El mandatario debe dialogar y conectar con la gente para salir de su orfandad.

Los acuerdos políticos para sostener cierta estabilidad al mando del país son armas de doble filo. Siempre dejan cuentas que saldar y revanchas por cosechar.

Apenas estrenada la alianza abdo-luguista para copar la presidencia del Senado y disparadas por el informe presidencial del 1 de julio, se pueden leer con fuerza las señales de la soledad en la que se mueve el mandatario.

Opositores, presuntos aliados e incluso las figuras en torno a las que se formó la alianza ponen en picota al presidente, desnudando flaquezas y magnificando los fracasos.

Los discursos presidenciales de rendición de cuentas provocan de por sí reacciones negativas, porque siempre hay bandos: los que rechazan al mandatario de turno, independientemente a que lo haga bien o mal; los que están a favor contra viento y marea; los que, desde una posición emocional o políticamente más distante hacen una lectura tal vez más objetiva.

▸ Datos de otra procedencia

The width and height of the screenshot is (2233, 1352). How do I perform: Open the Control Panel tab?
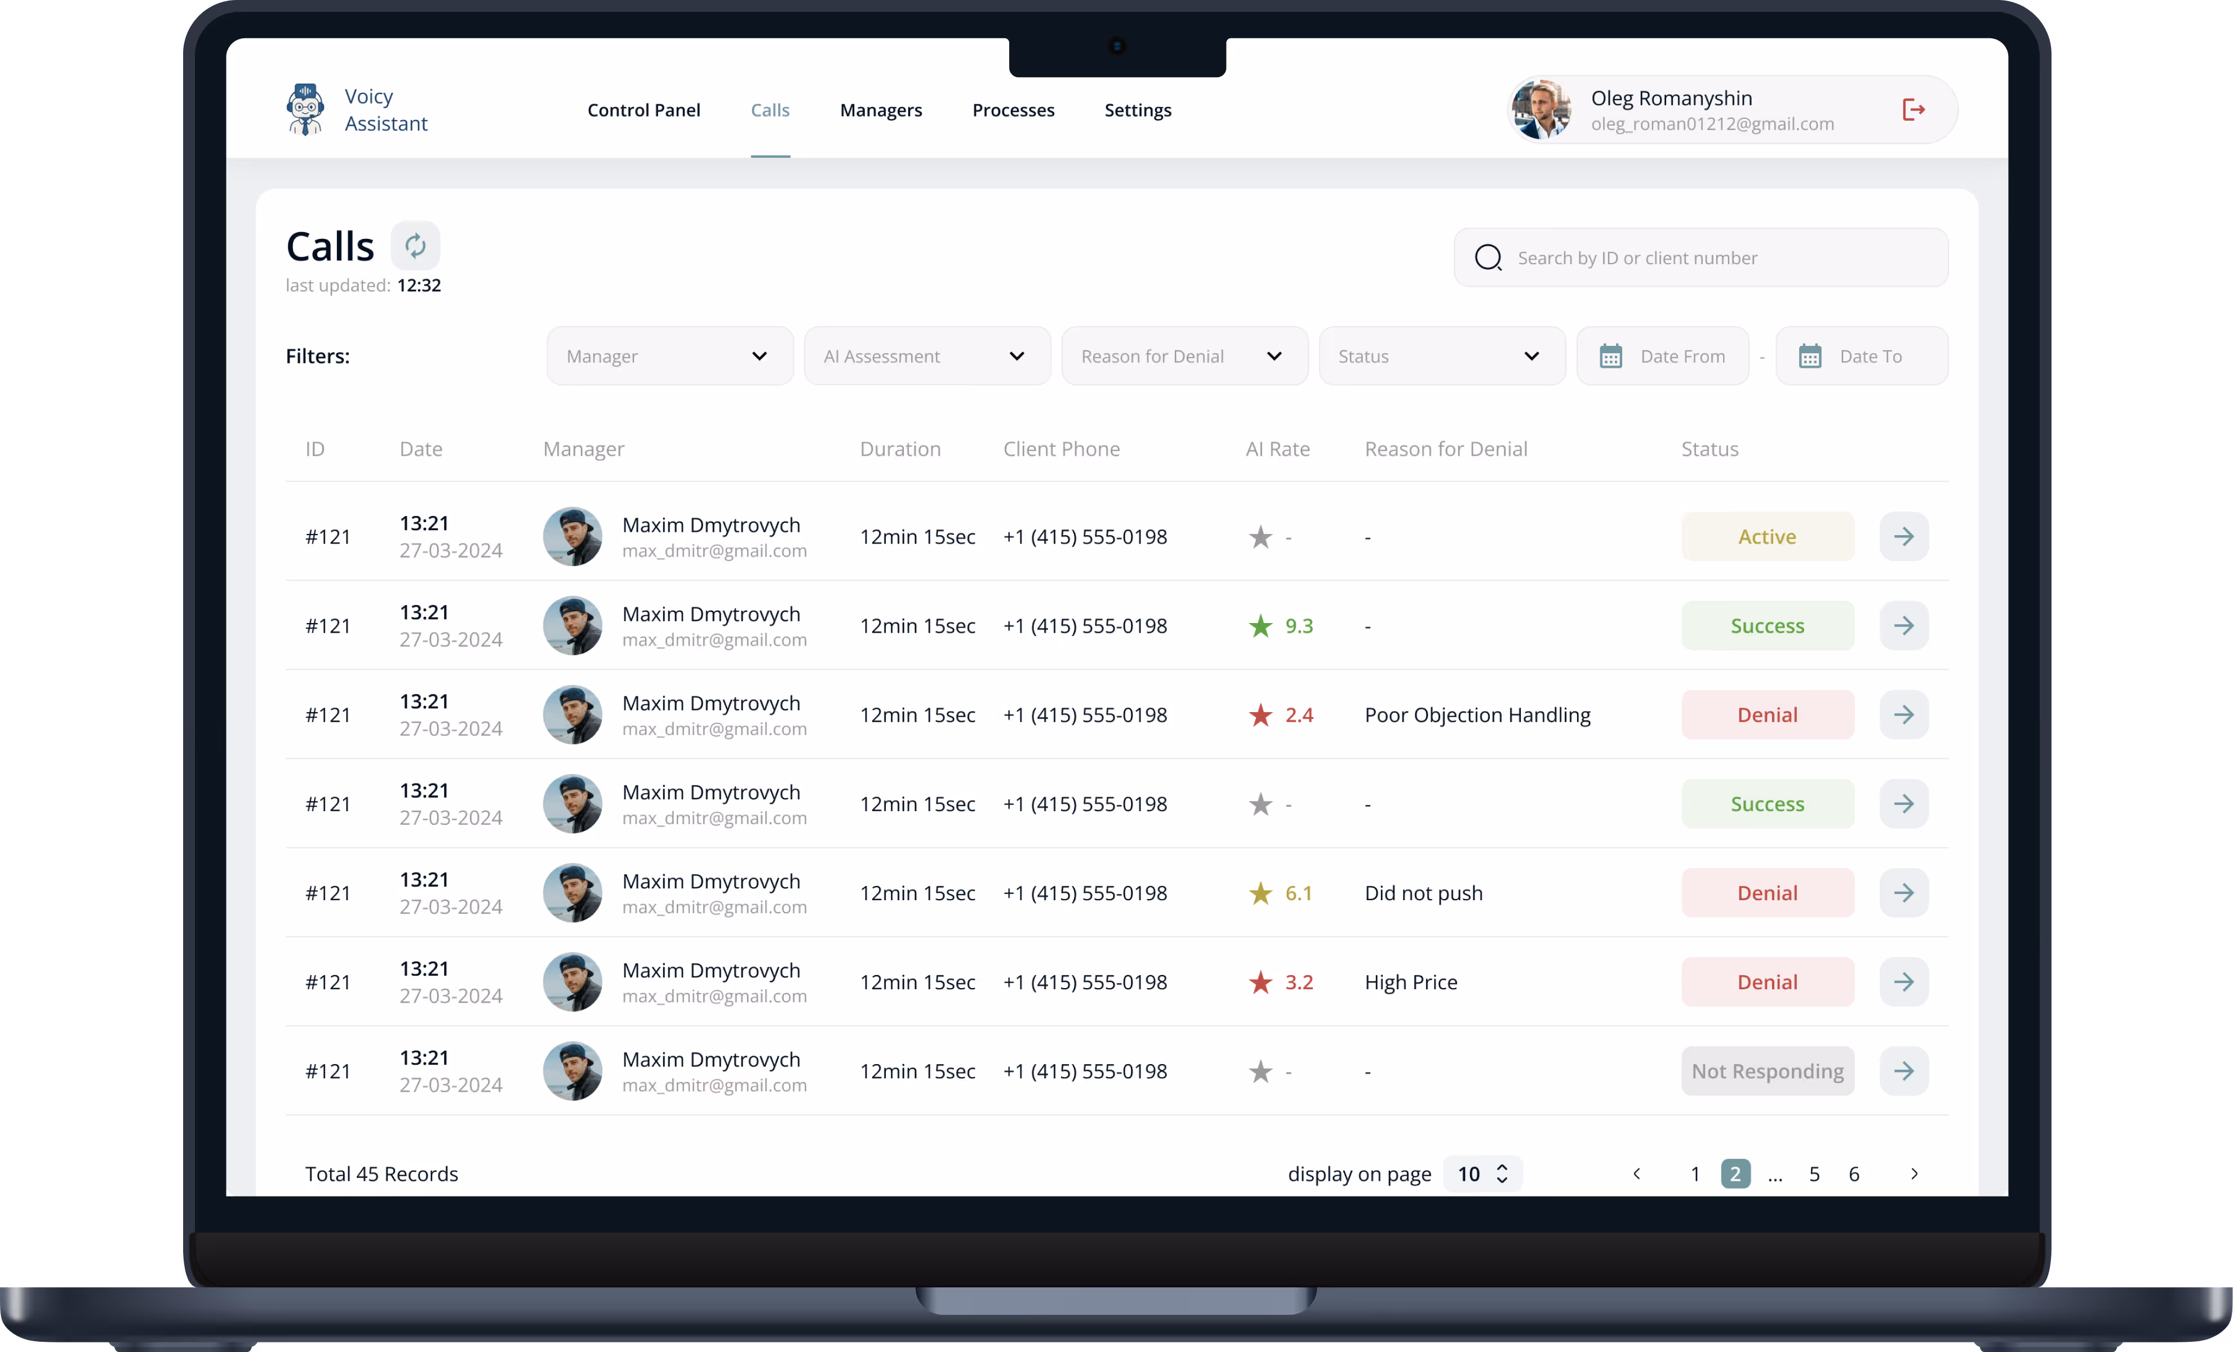pos(643,111)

En un momento de emociones a flor de piel en que el dolor por la pérdida de seres queridos nos golpea a casi todos y en el cual estamos aún tratando de entender qué nos pasa y hacia dónde vamos, un discurso que hable a la gente y conecte con esas emociones podría haber sido más efectivo.

¿A quién debe hablar un presidente con este contexto país y personal? Debería entregar el informe obligado con cifras y detalles a un Parlamento donde los números serán desmenuzados por políticos y medios.

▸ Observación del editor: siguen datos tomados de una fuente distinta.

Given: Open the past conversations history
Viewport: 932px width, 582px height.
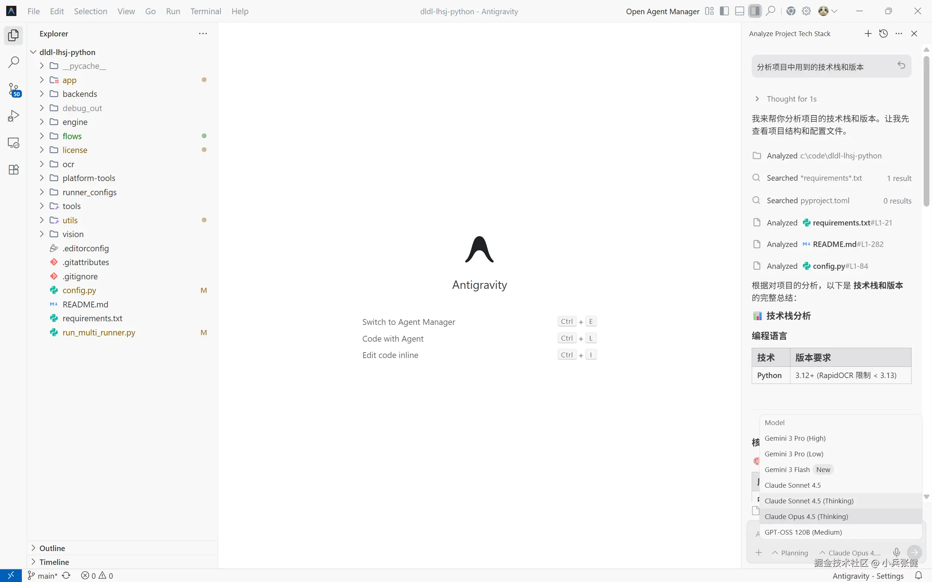Looking at the screenshot, I should pos(883,33).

Pero lo fundamental: dialogar con la gente, conectar con sus sentimientos y dolores, hablar al corazón. Mostrarles que se están abriendo puertas, que hay esperanzas en forma de vacunas, alentar a la solidaridad a la par que se muestra él mismo solidario, convocar a la gente a vacunarse venciendo los temores. Porque finalmente un presidente debe responder a la gente y demostrar que, aunque sea al final de su periodo, está al mando del timón.